» **EXERCISE GOAL**: In the records that follow, show each line where the word "computer" is present.
******
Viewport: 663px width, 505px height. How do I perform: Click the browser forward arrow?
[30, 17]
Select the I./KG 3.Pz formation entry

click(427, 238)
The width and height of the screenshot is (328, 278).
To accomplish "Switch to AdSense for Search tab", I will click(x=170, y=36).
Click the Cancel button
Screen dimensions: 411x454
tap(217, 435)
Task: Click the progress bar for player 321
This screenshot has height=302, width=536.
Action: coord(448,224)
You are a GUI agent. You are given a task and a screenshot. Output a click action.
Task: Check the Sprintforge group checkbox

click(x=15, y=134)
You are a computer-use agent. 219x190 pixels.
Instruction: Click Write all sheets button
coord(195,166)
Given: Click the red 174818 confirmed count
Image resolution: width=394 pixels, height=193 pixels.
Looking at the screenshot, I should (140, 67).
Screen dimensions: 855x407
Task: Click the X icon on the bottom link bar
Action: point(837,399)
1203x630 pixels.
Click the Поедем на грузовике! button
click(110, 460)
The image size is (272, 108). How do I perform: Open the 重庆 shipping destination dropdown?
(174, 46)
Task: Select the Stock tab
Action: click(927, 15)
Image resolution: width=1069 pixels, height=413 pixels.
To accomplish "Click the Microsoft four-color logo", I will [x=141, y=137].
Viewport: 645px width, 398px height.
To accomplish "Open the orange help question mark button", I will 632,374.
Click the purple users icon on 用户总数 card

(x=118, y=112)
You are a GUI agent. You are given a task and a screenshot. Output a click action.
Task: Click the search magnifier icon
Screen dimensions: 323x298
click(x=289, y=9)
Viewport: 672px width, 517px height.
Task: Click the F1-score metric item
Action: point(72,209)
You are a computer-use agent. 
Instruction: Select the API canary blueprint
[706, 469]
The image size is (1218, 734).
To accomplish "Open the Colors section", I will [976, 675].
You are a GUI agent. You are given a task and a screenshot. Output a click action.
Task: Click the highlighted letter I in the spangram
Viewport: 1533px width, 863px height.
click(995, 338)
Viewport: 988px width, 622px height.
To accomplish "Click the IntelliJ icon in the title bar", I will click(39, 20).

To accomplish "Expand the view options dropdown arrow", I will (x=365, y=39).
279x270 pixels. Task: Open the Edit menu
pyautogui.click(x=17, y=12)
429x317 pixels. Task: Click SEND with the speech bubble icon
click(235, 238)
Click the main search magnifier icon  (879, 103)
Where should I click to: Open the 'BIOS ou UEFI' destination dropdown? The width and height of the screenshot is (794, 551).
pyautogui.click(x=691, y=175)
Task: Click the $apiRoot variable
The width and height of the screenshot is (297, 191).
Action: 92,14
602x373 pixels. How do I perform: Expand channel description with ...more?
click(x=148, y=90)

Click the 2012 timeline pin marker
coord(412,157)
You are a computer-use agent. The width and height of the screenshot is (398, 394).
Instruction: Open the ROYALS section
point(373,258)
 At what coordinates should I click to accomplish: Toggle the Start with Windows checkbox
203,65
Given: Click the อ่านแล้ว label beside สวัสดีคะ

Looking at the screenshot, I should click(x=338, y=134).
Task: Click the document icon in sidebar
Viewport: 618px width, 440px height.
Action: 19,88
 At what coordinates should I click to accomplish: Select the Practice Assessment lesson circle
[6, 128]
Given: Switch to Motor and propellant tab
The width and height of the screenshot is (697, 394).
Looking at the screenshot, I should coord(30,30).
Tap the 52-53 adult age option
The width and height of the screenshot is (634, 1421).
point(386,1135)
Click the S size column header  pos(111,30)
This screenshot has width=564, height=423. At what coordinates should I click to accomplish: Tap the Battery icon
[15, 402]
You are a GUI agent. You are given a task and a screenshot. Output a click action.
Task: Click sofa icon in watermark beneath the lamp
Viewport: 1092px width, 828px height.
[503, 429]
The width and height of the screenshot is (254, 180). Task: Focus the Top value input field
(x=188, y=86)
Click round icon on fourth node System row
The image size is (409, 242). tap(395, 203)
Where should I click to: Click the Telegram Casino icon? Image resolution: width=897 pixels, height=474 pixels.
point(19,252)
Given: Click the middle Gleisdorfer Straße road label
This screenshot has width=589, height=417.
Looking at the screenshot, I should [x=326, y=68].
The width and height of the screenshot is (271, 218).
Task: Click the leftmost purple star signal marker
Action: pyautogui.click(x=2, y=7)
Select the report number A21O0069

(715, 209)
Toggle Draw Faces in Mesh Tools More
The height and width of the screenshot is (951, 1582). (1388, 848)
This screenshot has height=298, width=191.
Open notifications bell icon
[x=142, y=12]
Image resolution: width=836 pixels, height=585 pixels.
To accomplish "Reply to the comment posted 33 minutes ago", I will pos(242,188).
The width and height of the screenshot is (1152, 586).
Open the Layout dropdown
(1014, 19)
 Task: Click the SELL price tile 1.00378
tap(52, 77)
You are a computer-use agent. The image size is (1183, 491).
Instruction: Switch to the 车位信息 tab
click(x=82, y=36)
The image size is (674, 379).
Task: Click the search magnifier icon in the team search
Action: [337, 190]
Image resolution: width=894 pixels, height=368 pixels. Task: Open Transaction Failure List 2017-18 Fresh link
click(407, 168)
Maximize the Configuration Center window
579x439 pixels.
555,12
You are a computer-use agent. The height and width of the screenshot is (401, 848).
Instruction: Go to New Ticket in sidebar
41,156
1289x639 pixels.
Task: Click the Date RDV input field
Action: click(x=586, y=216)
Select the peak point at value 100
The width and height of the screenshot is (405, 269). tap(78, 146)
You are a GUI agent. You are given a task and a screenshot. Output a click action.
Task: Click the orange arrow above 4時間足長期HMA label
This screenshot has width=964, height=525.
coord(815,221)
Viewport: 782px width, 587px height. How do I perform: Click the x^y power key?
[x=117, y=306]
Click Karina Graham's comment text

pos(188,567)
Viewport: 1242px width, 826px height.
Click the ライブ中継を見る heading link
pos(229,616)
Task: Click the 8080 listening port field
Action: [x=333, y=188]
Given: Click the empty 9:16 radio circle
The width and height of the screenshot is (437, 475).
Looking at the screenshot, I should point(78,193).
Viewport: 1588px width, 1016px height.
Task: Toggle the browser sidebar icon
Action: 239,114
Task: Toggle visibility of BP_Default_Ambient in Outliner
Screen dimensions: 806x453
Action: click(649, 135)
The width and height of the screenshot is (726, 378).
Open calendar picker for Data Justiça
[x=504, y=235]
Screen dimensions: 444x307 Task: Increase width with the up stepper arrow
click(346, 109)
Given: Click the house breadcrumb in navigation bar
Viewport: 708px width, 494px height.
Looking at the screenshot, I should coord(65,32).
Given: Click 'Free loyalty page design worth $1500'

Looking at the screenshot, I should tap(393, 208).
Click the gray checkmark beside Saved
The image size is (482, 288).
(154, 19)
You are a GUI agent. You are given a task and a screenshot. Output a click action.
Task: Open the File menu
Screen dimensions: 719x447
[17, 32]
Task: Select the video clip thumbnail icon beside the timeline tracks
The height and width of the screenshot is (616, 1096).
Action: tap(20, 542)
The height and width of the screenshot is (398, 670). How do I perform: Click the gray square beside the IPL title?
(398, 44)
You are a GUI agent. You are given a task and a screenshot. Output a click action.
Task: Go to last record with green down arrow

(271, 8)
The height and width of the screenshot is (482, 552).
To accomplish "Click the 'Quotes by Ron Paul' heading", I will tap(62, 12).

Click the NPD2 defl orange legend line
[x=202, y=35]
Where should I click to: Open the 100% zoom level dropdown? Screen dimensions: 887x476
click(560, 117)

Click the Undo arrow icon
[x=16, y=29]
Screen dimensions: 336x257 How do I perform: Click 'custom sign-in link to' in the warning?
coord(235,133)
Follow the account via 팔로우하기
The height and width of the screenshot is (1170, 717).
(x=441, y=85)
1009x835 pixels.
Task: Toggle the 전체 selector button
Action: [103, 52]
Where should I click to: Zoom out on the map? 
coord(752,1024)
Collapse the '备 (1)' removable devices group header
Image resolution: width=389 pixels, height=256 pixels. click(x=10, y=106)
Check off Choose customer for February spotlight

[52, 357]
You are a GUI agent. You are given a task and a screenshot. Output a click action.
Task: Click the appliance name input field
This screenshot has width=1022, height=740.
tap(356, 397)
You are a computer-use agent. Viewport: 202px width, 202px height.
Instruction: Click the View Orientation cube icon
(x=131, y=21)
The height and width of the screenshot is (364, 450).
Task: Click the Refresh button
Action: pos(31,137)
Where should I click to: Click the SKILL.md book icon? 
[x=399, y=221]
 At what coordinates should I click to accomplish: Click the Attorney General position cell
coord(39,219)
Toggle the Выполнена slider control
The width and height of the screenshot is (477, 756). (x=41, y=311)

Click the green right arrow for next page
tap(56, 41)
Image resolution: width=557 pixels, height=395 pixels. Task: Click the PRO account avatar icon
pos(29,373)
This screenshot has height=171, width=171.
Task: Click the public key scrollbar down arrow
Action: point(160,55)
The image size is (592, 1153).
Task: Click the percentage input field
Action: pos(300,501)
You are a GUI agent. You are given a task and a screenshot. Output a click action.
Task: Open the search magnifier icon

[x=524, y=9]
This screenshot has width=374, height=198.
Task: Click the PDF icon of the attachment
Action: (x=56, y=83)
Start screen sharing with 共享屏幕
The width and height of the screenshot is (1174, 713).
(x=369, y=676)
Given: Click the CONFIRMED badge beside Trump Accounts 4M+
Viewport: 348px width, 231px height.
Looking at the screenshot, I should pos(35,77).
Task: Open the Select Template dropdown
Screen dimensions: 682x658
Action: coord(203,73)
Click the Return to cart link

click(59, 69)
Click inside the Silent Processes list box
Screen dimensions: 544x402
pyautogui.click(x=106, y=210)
******
» **ANSWER**:
You are a computer-use agent. 219x190 pixels.
You are a computer-use agent. 
You are a computer-use agent. The width and height of the screenshot is (398, 394).
You are a computer-use agent. The image size is (1183, 491).
You are a computer-use agent. The height and width of the screenshot is (401, 848).
You are a computer-use agent. Viewport: 202px width, 202px height.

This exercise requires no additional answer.